When 4 Platoon was pinned down by a machine gun it could not silence, its officer was wounded and command fell to Sergeant Ian McKay. Recognising that to stay still was to die, he gathered a handful of men, among them a seventeen-year-old, Jason Burt, and charged the position. The fire was ferocious; his companions were hit one after another. McKay went on alone, throwing grenades, until he was killed at the moment he reached the bunker, his body falling onto it. His sacrifice broke the deadlock and let two platoons pull back to safety. For this he was posthumously awarded the Victoria Cross, Britain's highest honour for valour. His widow received it from the Queen that November. Young Jason Burt did not survive the night.
The British had badly underestimated the men they faced.

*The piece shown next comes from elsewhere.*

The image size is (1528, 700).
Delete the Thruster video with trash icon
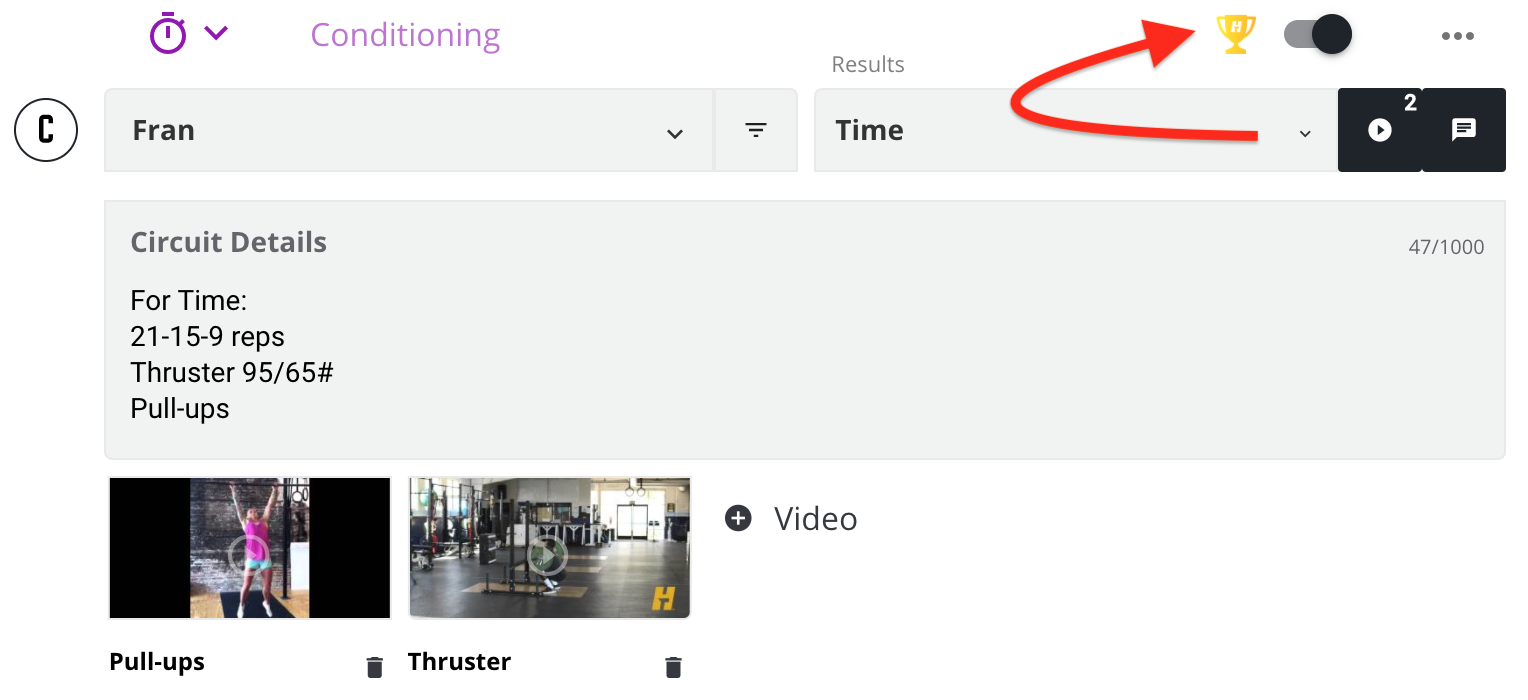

Brigadier Julian Thompson admitted he came close to pulling his Paras off the mountain: "We couldn't believe that these teenagers disguised as soldiers were causing us to suffer many casualties." The Argentine defenders, mostly reservists with a single year of training, counterattacked in the dark, fought hand to hand for hours, and held positions long after they might have fled. One of them, Private Leonardo Rondi, slipped between groups of Paras to carry messages after his radioman was shot, and was decorated for valour by his own army. The respect was mutual and dearly bought. A British corporal recalled their bunker-busting team battering one position again and again, only to hear the Argentine fire start up the moment the shelling stopped.
By the time the firing died and the sun came up over the cold rocks, the toll was grievous. The British lost 23 dead and more than 40 wounded, with further casualties from artillery in the days that followed; it was the heaviest loss of life the British suffered in any single action of the war. The Argentines lost 31 dead, around 120 wounded, and some 50 taken prisoner. A Para who walked the battlefield afterward came upon four or five of his own friends sprawled dead in a dead-end gap in the path, cut down rushing through it, and felt "both anger and sadness." Mount Longdon fell, and with it one of the last barriers before Stanley. Today a memorial cross to Sergeant McKay stands among the boulders where he died, looking down toward the town his battalion helped to free.
Mount Longdon is a long, rocky ridge on East Falkland at about 51.67 degrees south, 57.98 degrees west, roughly five miles northwest of Stanley. From the air it reads as a narrow east-west spine of grey rock outcrops rising abruptly from peat moorland, with Wireless Ridge just to the southeast and Two Sisters to the southwest; Stanley and its harbour lie clearly visible to the east. Recommended viewing altitude is 2,500 to 4,500 feet to trace the ridgeline and its relationship to the other battle hills and the capital. The nearest airfield is Port Stanley Airport (ICAO SFAL); the main regional gateway is RAF Mount Pleasant (ICAO EGYP), about 30 miles to the southwest. Weather is typically Falklands harsh: strong, cold westerly winds, frequent low cloud and rain, and quickly shifting visibility. The terrain that decided the battle, the broken rock that allowed no easy movement, is best seen on the rare clear, calm day.